▸ **DIRECTIONS**
Copy every line of the records below, requests included, and shift each coordinate in the answers up by 123. Leave the pictures out.

— Begin RECORDS SUPPLIED —

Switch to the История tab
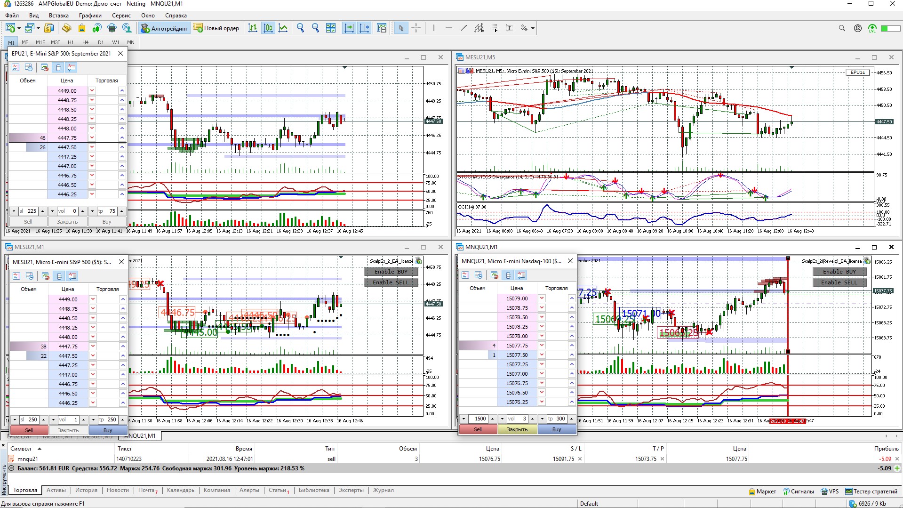 click(x=86, y=490)
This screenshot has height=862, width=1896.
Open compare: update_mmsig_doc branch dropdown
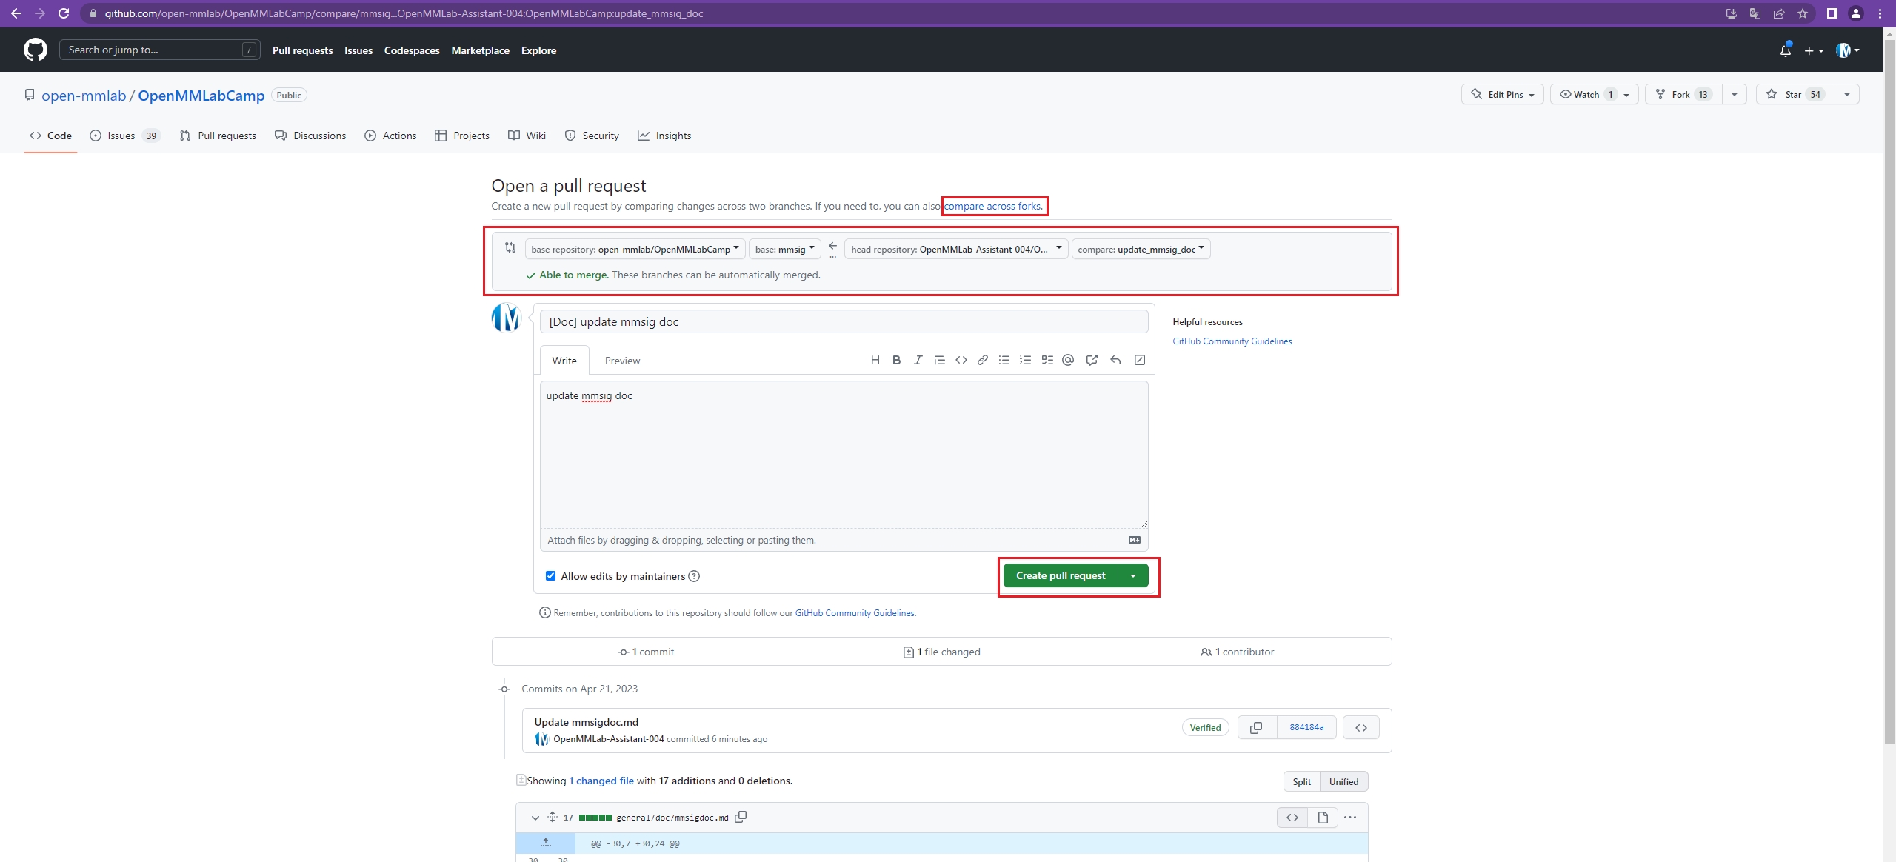click(1140, 249)
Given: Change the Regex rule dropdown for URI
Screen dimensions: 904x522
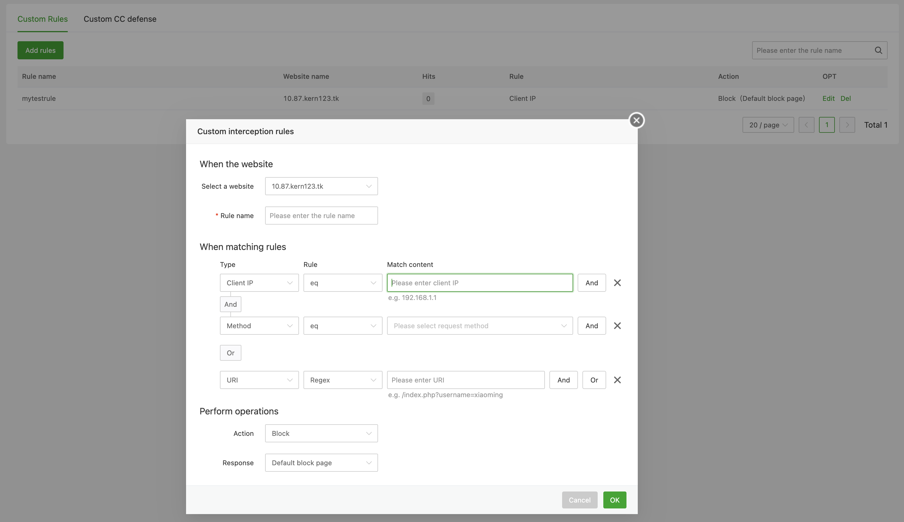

— End RECORDS SUPPLIED —

▸ **RESULT FOR THIS EXERCISE**
Switch to the История tab
 click(x=209, y=613)
This screenshot has height=862, width=1896.
Open compare: update_mmsig_doc branch dropdown
click(1263, 372)
Given: Change the Regex rule dropdown for URI
Screen dimensions: 904x522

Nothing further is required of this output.